Type out the entries again, keeping every word unchanged.

□ □ □ □ □ □ □

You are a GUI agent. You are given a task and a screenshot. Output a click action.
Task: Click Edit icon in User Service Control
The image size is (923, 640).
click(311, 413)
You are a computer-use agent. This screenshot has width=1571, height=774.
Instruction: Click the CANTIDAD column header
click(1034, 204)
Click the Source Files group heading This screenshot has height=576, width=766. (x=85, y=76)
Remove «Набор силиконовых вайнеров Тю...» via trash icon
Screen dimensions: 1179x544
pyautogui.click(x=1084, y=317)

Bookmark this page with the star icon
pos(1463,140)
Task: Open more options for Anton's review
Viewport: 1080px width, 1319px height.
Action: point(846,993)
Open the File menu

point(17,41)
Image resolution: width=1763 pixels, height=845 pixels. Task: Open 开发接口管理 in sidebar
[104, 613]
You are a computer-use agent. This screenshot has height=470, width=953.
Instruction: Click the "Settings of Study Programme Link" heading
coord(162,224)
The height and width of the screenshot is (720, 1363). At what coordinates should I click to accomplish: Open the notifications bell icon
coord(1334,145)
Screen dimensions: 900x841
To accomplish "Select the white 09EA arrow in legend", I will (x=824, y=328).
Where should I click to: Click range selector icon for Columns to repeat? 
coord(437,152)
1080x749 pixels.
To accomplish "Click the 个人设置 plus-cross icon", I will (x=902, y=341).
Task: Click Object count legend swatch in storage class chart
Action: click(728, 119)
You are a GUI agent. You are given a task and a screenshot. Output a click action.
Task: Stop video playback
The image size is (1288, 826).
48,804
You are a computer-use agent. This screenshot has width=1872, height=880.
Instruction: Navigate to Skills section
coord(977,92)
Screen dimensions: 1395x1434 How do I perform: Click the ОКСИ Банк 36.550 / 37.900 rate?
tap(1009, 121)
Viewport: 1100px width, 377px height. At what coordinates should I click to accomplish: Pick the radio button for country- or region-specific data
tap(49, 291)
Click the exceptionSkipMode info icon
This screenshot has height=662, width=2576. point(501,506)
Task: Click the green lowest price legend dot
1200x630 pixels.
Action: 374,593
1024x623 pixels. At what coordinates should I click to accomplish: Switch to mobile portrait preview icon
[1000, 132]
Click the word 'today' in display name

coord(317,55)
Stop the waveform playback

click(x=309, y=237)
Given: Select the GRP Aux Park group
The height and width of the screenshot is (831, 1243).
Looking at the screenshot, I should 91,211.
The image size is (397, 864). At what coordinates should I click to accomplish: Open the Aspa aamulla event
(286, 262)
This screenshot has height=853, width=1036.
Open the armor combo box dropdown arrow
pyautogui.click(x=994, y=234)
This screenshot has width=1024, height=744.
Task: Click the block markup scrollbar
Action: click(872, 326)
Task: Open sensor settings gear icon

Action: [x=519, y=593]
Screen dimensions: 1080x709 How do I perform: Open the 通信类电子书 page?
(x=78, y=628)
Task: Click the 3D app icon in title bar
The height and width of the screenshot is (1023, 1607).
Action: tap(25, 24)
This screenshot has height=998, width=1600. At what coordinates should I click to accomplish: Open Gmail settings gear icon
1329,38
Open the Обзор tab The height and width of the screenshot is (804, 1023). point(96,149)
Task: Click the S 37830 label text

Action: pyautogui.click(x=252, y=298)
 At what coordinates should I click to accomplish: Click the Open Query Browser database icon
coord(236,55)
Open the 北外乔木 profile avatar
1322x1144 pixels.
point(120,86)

□ □ □ □ □ □ □

## Output of the task:
You are a GUI agent. You are given a task and a screenshot. Output a click action.
Task: Click Edit icon in User Service Control
The image size is (923, 640).
click(311, 413)
You are a computer-use agent. This screenshot has width=1571, height=774.
Instruction: Click the CANTIDAD column header
click(1034, 204)
Click the Source Files group heading This screenshot has height=576, width=766. (x=85, y=76)
Remove «Набор силиконовых вайнеров Тю...» via trash icon
Screen dimensions: 1179x544
pyautogui.click(x=1084, y=317)

Bookmark this page with the star icon
pos(1463,140)
Task: Open more options for Anton's review
Viewport: 1080px width, 1319px height.
Action: point(846,993)
Open the File menu

point(17,41)
Image resolution: width=1763 pixels, height=845 pixels. Task: Open 开发接口管理 in sidebar
[104, 613]
You are a computer-use agent. This screenshot has height=470, width=953.
Instruction: Click the "Settings of Study Programme Link" heading
coord(162,224)
The height and width of the screenshot is (720, 1363). At what coordinates should I click to accomplish: Open the notifications bell icon
coord(1334,145)
Screen dimensions: 900x841
To accomplish "Select the white 09EA arrow in legend", I will (x=824, y=328).
Where should I click to: Click range selector icon for Columns to repeat? 
coord(437,152)
1080x749 pixels.
To accomplish "Click the 个人设置 plus-cross icon", I will (x=902, y=341).
Task: Click Object count legend swatch in storage class chart
Action: click(728, 119)
You are a GUI agent. You are given a task and a screenshot. Output a click action.
Task: Stop video playback
The image size is (1288, 826).
48,804
You are a computer-use agent. This screenshot has width=1872, height=880.
Instruction: Navigate to Skills section
coord(977,92)
Screen dimensions: 1395x1434 How do I perform: Click the ОКСИ Банк 36.550 / 37.900 rate?
tap(1009, 121)
Viewport: 1100px width, 377px height. At what coordinates should I click to accomplish: Pick the radio button for country- or region-specific data
tap(49, 291)
Click the exceptionSkipMode info icon
This screenshot has height=662, width=2576. point(501,506)
Task: Click the green lowest price legend dot
1200x630 pixels.
Action: 374,593
1024x623 pixels. At what coordinates should I click to accomplish: Switch to mobile portrait preview icon
[1000, 132]
Click the word 'today' in display name

coord(317,55)
Stop the waveform playback

click(x=309, y=237)
Given: Select the GRP Aux Park group
The height and width of the screenshot is (831, 1243).
Looking at the screenshot, I should 91,211.
The image size is (397, 864). At what coordinates should I click to accomplish: Open the Aspa aamulla event
(286, 262)
This screenshot has height=853, width=1036.
Open the armor combo box dropdown arrow
pyautogui.click(x=994, y=234)
This screenshot has width=1024, height=744.
Task: Click the block markup scrollbar
Action: click(872, 326)
Task: Open sensor settings gear icon

Action: [x=519, y=593]
Screen dimensions: 1080x709 How do I perform: Open the 通信类电子书 page?
(x=78, y=628)
Task: Click the 3D app icon in title bar
The height and width of the screenshot is (1023, 1607).
Action: tap(25, 24)
This screenshot has height=998, width=1600. At what coordinates should I click to accomplish: Open Gmail settings gear icon
1329,38
Open the Обзор tab The height and width of the screenshot is (804, 1023). point(96,149)
Task: Click the S 37830 label text

Action: pyautogui.click(x=252, y=298)
 At what coordinates should I click to accomplish: Click the Open Query Browser database icon
coord(236,55)
Open the 北外乔木 profile avatar
1322x1144 pixels.
point(120,86)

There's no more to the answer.